Several studies have compared the Angoff and Bookmark approaches. Hsieh (2013) used Angoff and Bookmark approaches to assess language proficiency levels of students [26]. Results of this study showed that the mean scores obtained from 32 experts, using these two methods, were different in determining the three final cut-scores. In this study, the strengths and weaknesses of each method were addressed. Buckendahl, Smith, Impara and Plake [27] compared the Angoff and Bookmark methods in standard-setting for a math test containing 69 items. In this study, a group consisting of 23 experts participated. Both methods produced similar cut-scores. However, standard deviation of experts was lower in the bookmark method. Reckase compared the modified Angoff method and Bookmark method with simulated data in an ideal condition (without judgment and parameter estimation errors) [28]. This study showed a negative bias in the Bookmark method, meaning that the estimated cut-score was always lower than the cut-score hypothesized by the experts. This study also showed that the modified Angoff method had slight bias or was without skew. Olsen and Smith (2008) compared the modified Angoff and Bookmark methods for a home inspection certification, and found that the results were fairly similar [29]. Results of the two methods were also similar in terms of the standard error of judges and initial cut-score. These results were obtained in Schultz(2006)'s study, too [30].
Since the implementation of all methods for standard setting and selecting the best cut-score is not practically possible, adoption of an appropriate method is an important part of test construction. Hambleton and Pitoniak reviewed different comparative studies but did not found any effective and generalizable result [31]. They highlighted the need for further comparative studies. Plake emphasized that the majority of conducted studies in this area have supported on a specific method and many factors, such as their validity, need to be examined [32]. Cizek and Bunch mentioned current methodological problems facing standard-setting methods [24]. According to Cizek, investigation and comparison of validity of different methods can result in identification of the best one [33]. kane (1994) emphasized on the collection of evidence for the evaluation of three types of validity (namely process, internal, and external) to measure the validity of standard-setting methods. Process evidence pertains to the accuracy of execution process and trust of passing and performance grades, internal evidence relates to the degree of agreement between judges, and external validity refers to consistency of the obtained cut-score with an external objective criterion [34].
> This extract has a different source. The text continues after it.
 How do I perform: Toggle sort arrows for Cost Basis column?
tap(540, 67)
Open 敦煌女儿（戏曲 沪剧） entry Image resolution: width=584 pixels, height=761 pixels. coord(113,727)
Given the importance of standard-setting methods in setting passing grade, especially in performance tests, the present study intended to compare two common standard-setting methods, Angoff and Bookmark, by comparing their validity indices. Previous comparisons between these two methods and other standard-setting methods have been theoretical or merely based on the comparison between their passing rate and standard error; whereas, this study tried to make comparisons between the process, internal, and external validity of these two methods to reveal the advantages of each method based on validity indices.